Porque al interior no había sino escaleras. Una maraña de escaleras que se cruzaban y se terminaban donde empezaba la otra para llevar al mismo lugar, es decir, a ninguna parte. Escalones simétricamente dibujados de un lado servían para en el reverso ser en otra dirección. Si se curbaban era para encontrar otro camino, como una serpiente. Adozaban una parte con la siguiente, inversas, barandas, descansos, impresiones, sin fin. Lo único discontinuo era la idea, la inexistencia de creación que pudiera detener su infinitud. Hasta los límites inalcanzables que el príncipe ahora parecía haber sido elegido para ver eran inconcebibles. Las escaleras se reflejaban en sus ojos y sus ojos tomaban las escaleras, se sumergía; cataratas de ascensos, descensos y direcciones. Fue entonces el vértigo, porque su razón ya estaba en los términos de las escaleras, que lo conminó a tapar, a deshacer ese cuadro embriagador. Se adentró, ya sin miedo de adentrarse y cerró la puerta.
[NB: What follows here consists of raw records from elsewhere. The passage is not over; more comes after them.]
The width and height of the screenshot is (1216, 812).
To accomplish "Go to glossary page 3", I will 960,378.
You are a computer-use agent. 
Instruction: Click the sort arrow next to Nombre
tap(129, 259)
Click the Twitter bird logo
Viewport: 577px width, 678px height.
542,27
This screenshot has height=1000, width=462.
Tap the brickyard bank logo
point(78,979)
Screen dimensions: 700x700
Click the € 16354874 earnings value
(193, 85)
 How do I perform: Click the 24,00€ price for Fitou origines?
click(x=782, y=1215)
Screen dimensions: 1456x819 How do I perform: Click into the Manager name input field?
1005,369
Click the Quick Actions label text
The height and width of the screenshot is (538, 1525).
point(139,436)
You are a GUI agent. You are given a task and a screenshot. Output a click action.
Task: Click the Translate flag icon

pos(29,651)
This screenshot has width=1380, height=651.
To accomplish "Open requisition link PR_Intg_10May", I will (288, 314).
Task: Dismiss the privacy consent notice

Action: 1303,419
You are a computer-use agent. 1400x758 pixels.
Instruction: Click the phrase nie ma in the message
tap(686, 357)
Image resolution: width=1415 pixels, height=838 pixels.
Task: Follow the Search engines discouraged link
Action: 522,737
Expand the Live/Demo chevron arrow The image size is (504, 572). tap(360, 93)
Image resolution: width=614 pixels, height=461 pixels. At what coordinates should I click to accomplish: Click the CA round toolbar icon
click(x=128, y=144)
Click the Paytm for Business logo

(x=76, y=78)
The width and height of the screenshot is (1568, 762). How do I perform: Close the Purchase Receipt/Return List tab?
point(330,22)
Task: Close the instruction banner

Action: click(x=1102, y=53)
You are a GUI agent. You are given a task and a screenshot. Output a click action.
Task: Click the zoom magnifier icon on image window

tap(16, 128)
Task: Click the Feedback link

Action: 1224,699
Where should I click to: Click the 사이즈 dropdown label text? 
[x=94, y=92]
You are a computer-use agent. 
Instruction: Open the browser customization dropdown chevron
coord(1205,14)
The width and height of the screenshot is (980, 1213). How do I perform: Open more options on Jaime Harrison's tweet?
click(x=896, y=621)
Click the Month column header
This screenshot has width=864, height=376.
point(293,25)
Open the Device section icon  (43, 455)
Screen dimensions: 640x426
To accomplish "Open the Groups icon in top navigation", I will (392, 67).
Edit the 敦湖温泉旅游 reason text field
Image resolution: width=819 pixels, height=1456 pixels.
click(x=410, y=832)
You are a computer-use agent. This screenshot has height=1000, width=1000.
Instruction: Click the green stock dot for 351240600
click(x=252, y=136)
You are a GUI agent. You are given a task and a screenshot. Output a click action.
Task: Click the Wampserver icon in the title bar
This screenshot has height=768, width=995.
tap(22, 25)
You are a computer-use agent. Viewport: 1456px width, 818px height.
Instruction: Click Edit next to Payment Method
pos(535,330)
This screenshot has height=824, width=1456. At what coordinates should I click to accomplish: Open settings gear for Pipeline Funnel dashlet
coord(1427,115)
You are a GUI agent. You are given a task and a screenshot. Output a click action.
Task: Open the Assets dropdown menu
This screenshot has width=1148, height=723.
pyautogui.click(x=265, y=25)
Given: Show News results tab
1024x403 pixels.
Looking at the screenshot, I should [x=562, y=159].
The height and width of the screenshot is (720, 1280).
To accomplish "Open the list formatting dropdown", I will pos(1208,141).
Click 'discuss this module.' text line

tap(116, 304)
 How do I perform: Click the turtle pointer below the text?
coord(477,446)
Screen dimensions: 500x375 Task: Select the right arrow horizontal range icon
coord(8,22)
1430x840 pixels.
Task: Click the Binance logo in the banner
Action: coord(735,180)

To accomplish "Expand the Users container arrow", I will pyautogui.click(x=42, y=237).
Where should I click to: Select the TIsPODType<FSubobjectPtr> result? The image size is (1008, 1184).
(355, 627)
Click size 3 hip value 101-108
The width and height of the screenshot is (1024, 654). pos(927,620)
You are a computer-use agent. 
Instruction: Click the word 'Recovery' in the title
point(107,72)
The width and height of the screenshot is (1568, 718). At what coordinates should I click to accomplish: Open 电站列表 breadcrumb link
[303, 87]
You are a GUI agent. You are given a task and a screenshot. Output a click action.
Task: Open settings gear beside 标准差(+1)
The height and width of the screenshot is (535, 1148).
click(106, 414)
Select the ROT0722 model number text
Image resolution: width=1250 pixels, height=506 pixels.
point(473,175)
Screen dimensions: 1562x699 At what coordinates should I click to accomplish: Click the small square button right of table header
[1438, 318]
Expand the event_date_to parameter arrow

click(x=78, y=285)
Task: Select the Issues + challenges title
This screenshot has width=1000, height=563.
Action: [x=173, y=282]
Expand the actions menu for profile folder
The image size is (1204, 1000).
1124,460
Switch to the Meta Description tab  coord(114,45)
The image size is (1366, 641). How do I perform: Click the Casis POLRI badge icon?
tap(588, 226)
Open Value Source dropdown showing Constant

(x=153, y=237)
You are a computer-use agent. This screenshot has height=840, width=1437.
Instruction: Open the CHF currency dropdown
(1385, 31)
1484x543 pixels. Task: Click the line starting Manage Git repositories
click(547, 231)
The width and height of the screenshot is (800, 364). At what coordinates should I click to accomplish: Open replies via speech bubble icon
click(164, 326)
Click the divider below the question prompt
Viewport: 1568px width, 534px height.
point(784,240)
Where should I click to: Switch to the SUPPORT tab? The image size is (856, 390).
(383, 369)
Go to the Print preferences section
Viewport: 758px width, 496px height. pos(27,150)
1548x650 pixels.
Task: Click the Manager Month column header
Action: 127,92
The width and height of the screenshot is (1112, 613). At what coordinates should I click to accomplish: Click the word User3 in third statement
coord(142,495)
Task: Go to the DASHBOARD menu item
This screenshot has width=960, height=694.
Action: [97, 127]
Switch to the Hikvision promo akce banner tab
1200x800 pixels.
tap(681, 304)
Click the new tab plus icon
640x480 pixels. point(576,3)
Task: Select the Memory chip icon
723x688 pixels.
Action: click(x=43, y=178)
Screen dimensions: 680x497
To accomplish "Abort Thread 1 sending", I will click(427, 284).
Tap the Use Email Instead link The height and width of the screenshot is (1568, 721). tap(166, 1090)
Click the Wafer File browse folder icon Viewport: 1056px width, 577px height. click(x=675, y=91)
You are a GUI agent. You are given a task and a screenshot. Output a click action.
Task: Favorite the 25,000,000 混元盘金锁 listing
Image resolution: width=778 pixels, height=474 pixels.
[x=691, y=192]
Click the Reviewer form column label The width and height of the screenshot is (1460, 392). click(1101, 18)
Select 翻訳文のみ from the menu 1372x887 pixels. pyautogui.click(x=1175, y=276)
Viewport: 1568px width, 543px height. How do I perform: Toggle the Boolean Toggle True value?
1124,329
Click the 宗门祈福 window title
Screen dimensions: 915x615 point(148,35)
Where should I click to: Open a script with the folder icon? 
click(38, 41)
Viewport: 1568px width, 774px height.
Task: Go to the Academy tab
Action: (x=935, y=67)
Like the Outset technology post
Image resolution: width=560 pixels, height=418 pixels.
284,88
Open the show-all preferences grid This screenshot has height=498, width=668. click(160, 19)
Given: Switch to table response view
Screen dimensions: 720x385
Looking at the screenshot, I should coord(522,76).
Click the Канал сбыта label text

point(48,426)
Ahora estaba lejos. Recordó la noche, las historias y su preocupación de refugio en medio de aquel recodo en el que solo arrojaba luz la antorcha. En la penumbra. Cavilando en volver y por lo que se mostró ante él; cuando escuchó un extraño ruido, como de metales tintineando, que provenía de donde había venido. Era lejano pero el frío se sintió en su cuerpo. Observando la oscuridad que residía traspasando el arco comenzó a oir un esbozo de su nombre, una voz lo llamaba. Ahora sabía que algo extraño sucedía, porque no reconoció la identidad de donde provenían esta voz, y era espesa, como un sordo aullido traspasado por un muro, que era, tal vez, eso mismo que escuchaba.

Sin sospechar, sin haber advertido anteriormente, acuciado por embriagadora preocupación, notó una tercera puerta de la misma especie que su vecina. Éste era el último límite hasta la pared que daba final al recorrido. Podía ser que descubriendo esa madera estuviera la llegada al salón iluminado, podía ser que no; las posibilidades ya no importaban, ahí estaba lo desconocido.

Resolvió en entrar por alguna de las puertas.